Id. Ordinarily, we review the imposition of a supervised release condition for
abuse of discretion; however, because Safford did not object to the conditions at
sentencing, we review his challenge for plain error. United States v. Dupes, 513 F.3d
338, 342–43 (2d Cir. 2008).
A district court “may impose special conditions of supervised release that
are reasonably related to certain statutory factors governing sentencing, involve
no greater deprivation of liberty than is reasonably necessary to implement the
statutory purposes of sentencing, and are consistent with pertinent Sentencing
Commission policy statements.” United States v. Myers, 426 F.3d 117, 123–24 (2d
Cir. 2005) (brackets and internal quotation marks omitted). The court did not err,
plainly or otherwise, in imposing either condition, both of which are reasonably
related to the statutory factors including the nature of the offense, Safford’s
8
history, and the need for “adequate deterrence” and “to protect the public from
further crimes of the defendant.” 18 U.S.C. § 3553(a). Further, the record supports
the district court’s stated reasons for limiting Safford’s access to minors. See, e.g.,
App’x at 237–40 (district court noting the “hard core” nature of images found on
Safford’s computer, Safford’s “addiction to pornography,” and its concern that
Safford would view criminal pornography when “people aren’t watching”).

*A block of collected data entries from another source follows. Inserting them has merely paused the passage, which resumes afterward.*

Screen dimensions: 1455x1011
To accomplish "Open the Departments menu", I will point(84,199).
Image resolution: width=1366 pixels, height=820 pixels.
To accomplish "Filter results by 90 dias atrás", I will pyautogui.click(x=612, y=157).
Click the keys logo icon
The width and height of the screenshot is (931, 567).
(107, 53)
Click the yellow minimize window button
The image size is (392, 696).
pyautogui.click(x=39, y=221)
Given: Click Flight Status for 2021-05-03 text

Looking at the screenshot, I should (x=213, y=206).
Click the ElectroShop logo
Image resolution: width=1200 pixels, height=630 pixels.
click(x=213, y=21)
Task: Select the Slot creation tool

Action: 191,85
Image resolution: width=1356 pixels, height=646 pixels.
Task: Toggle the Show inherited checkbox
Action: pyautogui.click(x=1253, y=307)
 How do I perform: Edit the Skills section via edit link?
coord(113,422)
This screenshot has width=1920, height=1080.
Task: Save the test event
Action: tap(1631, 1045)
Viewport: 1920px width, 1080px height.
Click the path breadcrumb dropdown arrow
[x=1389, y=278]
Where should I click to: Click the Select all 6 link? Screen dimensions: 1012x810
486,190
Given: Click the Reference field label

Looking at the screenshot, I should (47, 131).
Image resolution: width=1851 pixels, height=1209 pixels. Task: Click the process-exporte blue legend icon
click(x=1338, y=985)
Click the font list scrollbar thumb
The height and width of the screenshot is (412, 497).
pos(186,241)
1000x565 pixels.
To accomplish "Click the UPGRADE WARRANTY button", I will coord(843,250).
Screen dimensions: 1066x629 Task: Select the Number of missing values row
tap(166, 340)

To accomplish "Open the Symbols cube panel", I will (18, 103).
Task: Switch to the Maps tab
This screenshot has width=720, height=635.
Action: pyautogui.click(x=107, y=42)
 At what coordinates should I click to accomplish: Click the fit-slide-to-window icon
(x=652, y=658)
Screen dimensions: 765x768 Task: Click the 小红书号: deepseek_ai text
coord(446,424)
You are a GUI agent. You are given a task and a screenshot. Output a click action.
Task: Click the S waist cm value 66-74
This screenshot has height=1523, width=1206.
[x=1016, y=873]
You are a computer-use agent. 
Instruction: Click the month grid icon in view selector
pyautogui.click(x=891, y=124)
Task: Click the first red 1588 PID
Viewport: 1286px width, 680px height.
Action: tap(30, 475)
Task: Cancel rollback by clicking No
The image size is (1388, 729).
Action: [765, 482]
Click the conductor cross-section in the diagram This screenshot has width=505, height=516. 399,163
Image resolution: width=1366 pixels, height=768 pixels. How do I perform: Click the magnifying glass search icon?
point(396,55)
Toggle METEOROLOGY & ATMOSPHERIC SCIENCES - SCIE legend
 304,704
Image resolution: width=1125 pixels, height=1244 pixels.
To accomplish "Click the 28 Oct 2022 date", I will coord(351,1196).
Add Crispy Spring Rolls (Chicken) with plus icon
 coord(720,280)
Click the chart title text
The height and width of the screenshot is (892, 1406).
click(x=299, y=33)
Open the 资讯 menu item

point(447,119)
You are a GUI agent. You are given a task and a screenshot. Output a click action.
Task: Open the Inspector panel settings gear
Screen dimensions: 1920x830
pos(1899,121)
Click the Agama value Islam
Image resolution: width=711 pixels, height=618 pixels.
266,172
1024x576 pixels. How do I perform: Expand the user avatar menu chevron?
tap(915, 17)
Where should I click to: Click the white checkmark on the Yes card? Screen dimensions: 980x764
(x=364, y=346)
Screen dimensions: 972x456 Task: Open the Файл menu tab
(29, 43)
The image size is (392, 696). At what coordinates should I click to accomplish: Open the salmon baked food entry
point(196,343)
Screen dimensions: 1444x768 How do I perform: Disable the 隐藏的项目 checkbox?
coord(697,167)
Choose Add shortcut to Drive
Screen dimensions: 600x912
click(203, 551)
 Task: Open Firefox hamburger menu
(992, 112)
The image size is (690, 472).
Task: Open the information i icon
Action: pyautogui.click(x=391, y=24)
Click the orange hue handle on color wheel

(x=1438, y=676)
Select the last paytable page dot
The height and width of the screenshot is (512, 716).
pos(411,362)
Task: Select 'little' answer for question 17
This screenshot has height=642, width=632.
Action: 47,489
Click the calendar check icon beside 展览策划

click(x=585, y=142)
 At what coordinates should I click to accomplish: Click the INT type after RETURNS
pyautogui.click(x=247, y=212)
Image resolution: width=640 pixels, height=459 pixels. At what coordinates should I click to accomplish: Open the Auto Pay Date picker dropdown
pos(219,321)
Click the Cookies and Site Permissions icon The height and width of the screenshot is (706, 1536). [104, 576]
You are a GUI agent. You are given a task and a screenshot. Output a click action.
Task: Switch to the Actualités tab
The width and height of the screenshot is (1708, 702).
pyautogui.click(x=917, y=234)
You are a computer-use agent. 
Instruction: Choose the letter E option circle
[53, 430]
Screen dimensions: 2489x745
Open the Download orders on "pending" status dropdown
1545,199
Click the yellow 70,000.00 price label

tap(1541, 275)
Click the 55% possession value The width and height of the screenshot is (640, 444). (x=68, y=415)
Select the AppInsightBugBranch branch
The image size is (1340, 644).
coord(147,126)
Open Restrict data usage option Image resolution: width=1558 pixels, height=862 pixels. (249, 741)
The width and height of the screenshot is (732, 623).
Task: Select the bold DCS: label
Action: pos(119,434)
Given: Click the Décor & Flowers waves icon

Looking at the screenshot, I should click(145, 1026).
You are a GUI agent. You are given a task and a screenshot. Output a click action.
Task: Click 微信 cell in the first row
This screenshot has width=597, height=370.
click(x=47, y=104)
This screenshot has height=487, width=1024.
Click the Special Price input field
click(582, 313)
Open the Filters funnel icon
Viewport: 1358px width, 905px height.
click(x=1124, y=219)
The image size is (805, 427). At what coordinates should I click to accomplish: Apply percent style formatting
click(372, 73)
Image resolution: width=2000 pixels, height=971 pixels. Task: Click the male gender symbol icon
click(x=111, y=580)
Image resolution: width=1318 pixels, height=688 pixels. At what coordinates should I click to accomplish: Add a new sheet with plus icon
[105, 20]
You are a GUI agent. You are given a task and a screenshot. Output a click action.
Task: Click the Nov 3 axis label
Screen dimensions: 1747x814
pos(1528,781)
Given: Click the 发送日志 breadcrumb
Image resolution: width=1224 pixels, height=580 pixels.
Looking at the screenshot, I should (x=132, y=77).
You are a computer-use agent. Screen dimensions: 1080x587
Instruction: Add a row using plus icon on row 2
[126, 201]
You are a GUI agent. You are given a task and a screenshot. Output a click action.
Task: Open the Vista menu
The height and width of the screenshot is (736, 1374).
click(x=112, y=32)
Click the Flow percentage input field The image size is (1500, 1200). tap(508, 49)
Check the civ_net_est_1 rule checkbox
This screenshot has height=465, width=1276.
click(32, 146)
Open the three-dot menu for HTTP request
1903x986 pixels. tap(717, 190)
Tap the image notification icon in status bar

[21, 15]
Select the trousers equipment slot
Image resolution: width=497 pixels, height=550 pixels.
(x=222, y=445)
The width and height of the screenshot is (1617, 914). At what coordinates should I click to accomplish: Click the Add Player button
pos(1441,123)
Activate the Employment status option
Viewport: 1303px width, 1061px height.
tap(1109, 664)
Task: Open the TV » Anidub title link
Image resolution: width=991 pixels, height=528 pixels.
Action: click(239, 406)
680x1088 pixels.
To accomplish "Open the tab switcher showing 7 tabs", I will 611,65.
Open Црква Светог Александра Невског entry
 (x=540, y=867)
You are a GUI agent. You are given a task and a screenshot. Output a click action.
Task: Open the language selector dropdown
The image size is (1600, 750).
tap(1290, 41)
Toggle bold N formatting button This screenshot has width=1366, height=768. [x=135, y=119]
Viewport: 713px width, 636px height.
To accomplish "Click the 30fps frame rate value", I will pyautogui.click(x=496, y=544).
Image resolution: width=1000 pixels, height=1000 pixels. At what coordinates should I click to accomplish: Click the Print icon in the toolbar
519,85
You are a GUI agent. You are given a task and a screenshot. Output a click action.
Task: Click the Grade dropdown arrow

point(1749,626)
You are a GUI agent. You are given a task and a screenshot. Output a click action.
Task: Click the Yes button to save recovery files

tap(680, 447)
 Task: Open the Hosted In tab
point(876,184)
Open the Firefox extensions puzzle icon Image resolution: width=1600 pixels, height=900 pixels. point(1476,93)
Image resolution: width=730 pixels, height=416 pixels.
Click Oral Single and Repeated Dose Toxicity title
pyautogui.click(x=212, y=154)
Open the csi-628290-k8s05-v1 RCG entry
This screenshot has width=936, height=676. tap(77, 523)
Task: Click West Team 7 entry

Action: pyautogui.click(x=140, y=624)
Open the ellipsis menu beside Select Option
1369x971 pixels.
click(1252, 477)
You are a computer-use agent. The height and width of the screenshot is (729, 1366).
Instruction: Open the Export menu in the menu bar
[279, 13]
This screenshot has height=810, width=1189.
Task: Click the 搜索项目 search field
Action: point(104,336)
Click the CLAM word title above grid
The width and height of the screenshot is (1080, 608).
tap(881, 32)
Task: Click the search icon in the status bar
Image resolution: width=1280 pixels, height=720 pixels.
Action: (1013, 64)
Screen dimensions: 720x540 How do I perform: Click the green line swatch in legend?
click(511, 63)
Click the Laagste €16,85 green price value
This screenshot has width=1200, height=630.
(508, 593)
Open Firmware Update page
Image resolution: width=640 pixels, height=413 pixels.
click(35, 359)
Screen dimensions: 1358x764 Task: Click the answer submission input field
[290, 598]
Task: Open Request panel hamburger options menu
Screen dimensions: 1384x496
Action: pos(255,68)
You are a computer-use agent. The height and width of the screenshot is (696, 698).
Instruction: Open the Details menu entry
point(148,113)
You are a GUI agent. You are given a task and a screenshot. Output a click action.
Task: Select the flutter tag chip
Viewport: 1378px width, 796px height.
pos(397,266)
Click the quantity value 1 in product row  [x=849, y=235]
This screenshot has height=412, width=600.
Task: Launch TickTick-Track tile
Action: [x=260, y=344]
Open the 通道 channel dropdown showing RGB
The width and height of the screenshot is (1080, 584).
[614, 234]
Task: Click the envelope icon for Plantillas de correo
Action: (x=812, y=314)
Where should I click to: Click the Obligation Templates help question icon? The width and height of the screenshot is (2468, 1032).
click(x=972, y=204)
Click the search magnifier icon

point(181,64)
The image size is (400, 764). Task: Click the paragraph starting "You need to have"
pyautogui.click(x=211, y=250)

The conditions are also not more restrictive than reasonably necessary. We
disagree with Safford that the restriction on his going to places where children are
“likely to be” renders the condition overly broad. In this context, we read that
restriction as referring to places where children are “likely to congregate.” Just as
“’congregate’ suggests some gathering of more than one, the use of the plural
‘children’ in the [challenged] condition . . . imports the same meaning.”
Government’s Br. at 47–48; see United States v. MacMillen, 544 F.3d 71, 75 (2d Cir.
2008) (using the phrases interchangeably in explaining that the list of places
following the phrase “likely to congregate” was “merely illustrative of . . . where
children are likely to be”). Read in this way, the condition is akin to those we have
upheld as “reasonably necessary” in similar circumstances. As to the other
condition, we reject Safford’s claim that the phrase “primary purpose” is
9
unconstitutionally vague. Persons of ordinary intelligence are capable of
understanding that having the “primary” purpose of observing children differs
from engaging in activities where observation is merely incidental or accidental.
Moreover, supervised release conditions are generally “read to exclude
inadvertent violations.” United States v. Johnson, 446 F.3d 272, 281 (2d Cir. 2006).
We therefore uphold the condition. See United States v. Olsen, No. 19-1104-cr, 2020
WL 1514742, at *2 (2d Cir. Mar. 30, 2020).
We have considered the rest of Safford’s arguments and conclude that they
are without merit. Accordingly, we AFFIRM the judgment of the district court.